Ученый ссутулился, помешал палочкой чай, поднял на хозяина усталый и спокойный взгляд. Во взгляде читалось что-то возвышенное и в то же время обреченное от безнадежности задуманного предприятия…
– И да, и нет… Точнее, официально – да, фактически – нет. Я преследую интересы науки… Может оказаться большим делом… Военнные от меня ничего не получат, но не получат грамотно, чтобы у них надолго – лучше навсегда – пропал интерес к данному вопросу… Если меня готовы выслушать, я расскажу, о чем идет речь.
– Я выслушаю тебя, Аркадий, но – после того, как отобедаешь со мной и моей семьей,– старейшина положил руку на плечо Мэргэна.– Скажи, сынок, матери и сестре: пусть зовут всех в мою юрту и накрывают к обеду.
Обедали своей семьей, но без внуков: во главе стола – Оюунгэрэл, по правую руку – гость, вокруг стола – Цэцэгжаргал, Октай и Мэргэн с женами. У очага хозяйничала младшая Алтантуяа; еду подавала Цэцэгжаргал. Наранбаатар был в отъезде – сдавал сессию в России. Обедали просто, но сытно: чай на любой вкус, похлебка из домашней лапши, баранина. Гостю подали баранью лопатку с большим куском мяса.

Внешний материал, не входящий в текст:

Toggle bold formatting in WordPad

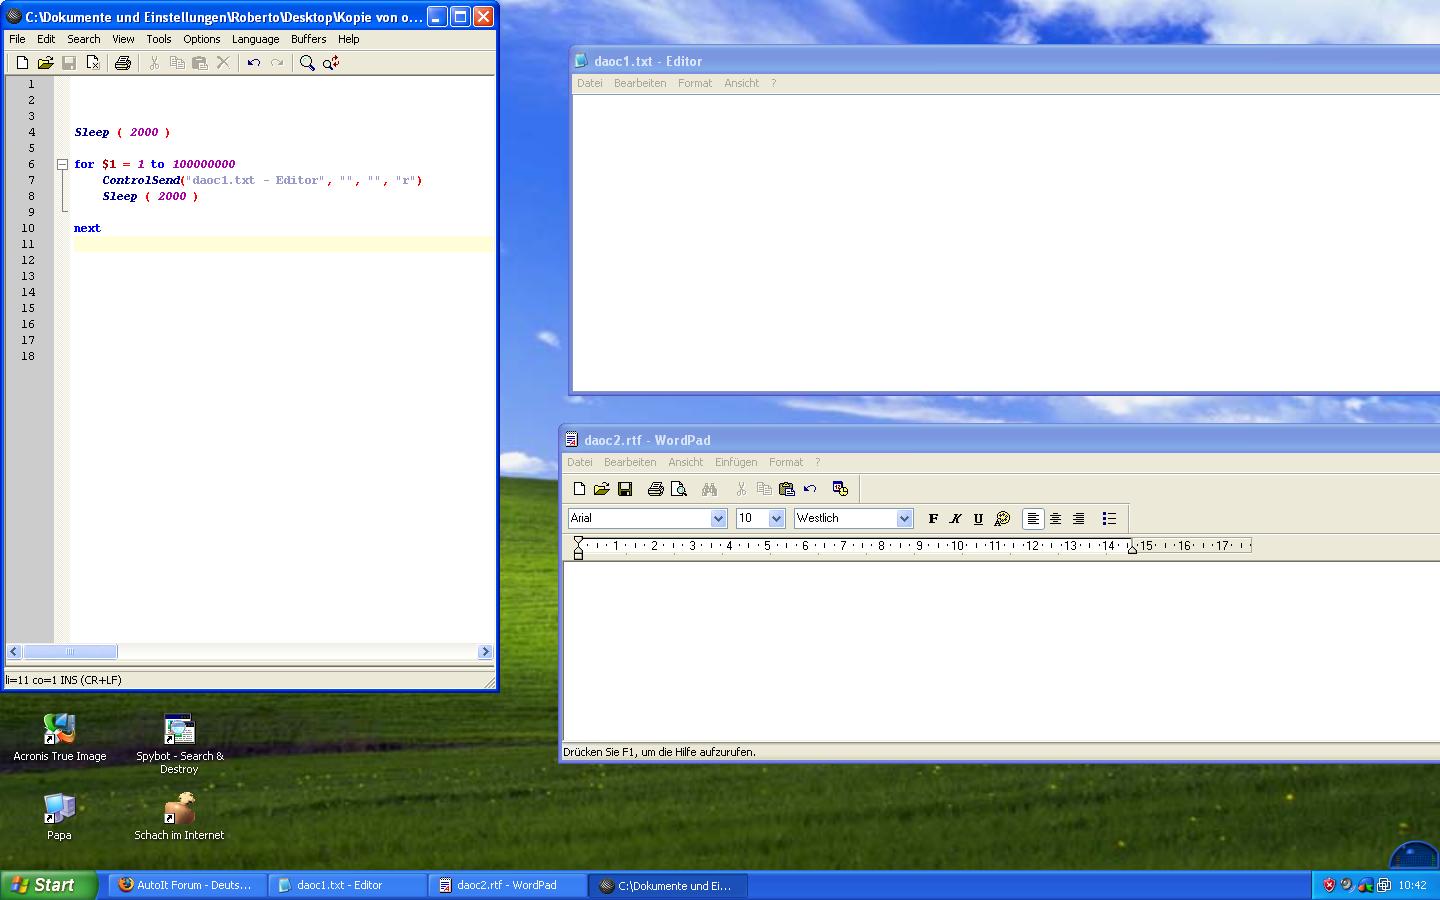(933, 518)

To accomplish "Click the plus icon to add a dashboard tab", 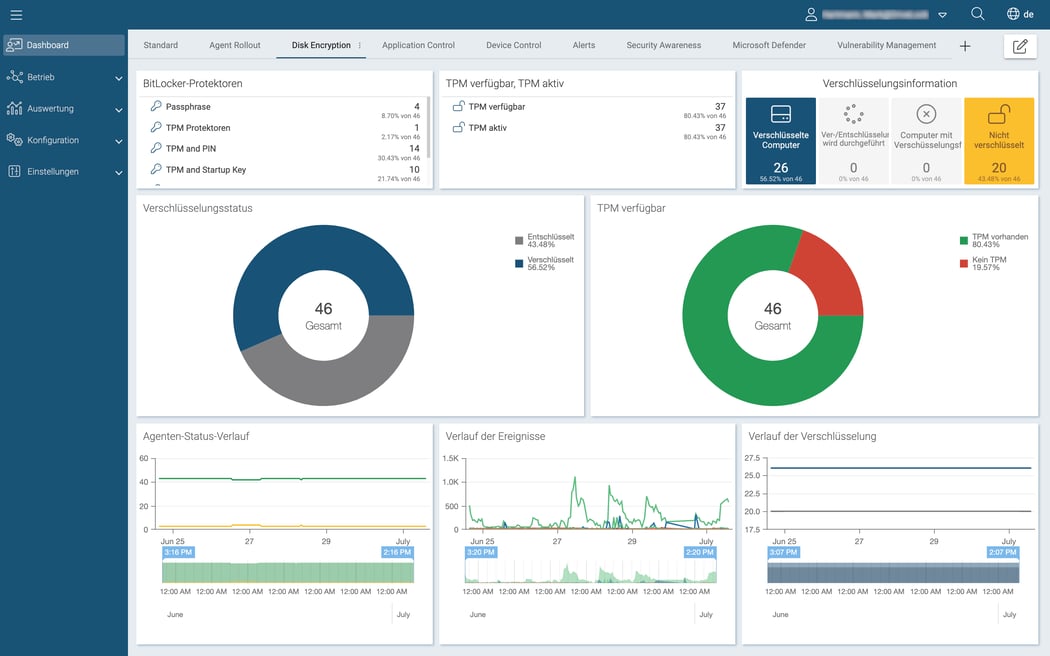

Аркадий Леонтьевич отделил кусок для себя, остальное положил посреди стола, ближе к хозяину. Сидящие монголы одобрительно переглянулись.
– Ты, Аркадий, похоже, знаком с обычаями нашими … Доводилось бывать в Монголии раньше?– глава семьи и племени оторвал от лопатки немного мяса себе, остальное протянул Октаю; смотрел доброжелательно.